— start of RAW DATA —

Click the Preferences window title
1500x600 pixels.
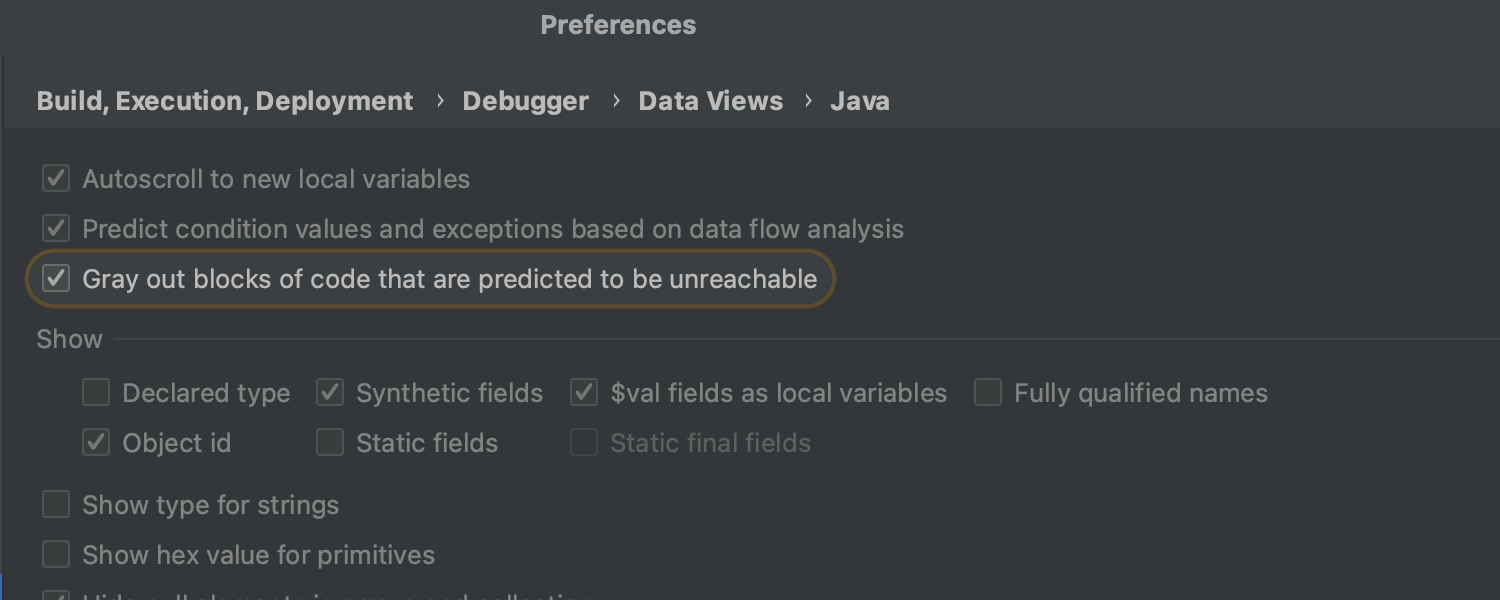click(x=618, y=25)
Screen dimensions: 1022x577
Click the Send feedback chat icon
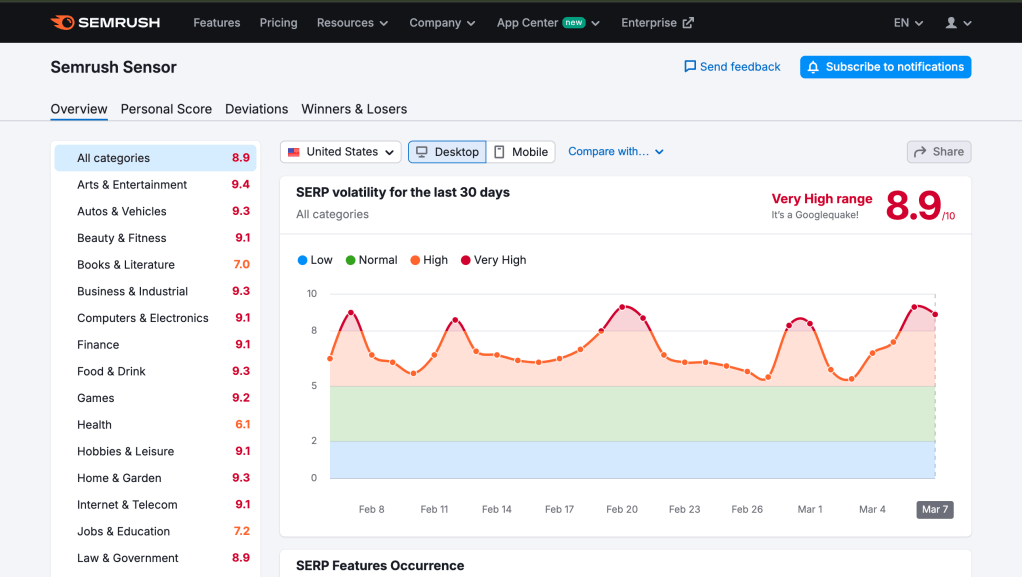[689, 67]
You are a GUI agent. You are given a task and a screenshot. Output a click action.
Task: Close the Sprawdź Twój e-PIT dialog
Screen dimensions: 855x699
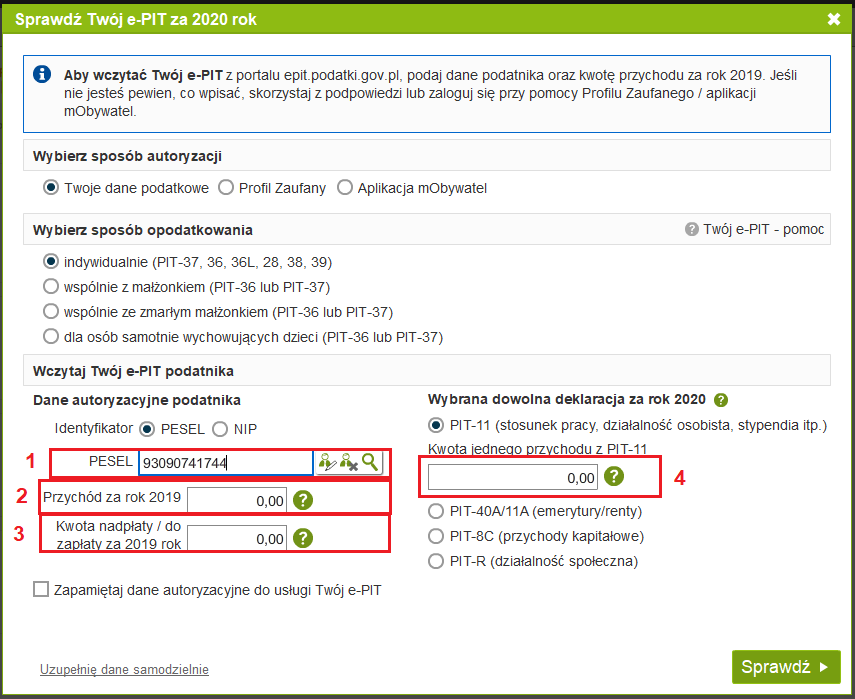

— end of RAW DATA —

• **DIRECTION**:
Please write out every line of the material above again, requests included, shifting each coordinate in the answers up by 37. Omit the pictures.

• **ANSWER FOR THIS EXERCISE**:
Click the Preferences window title
1500x600 pixels.
click(x=655, y=62)
Screen dimensions: 1022x577
Click the Send feedback chat icon
[726, 104]
You are a GUI agent. You are given a task and a screenshot. Output a click action.
Task: Close the Sprawdź Twój e-PIT dialog
Screen dimensions: 855x699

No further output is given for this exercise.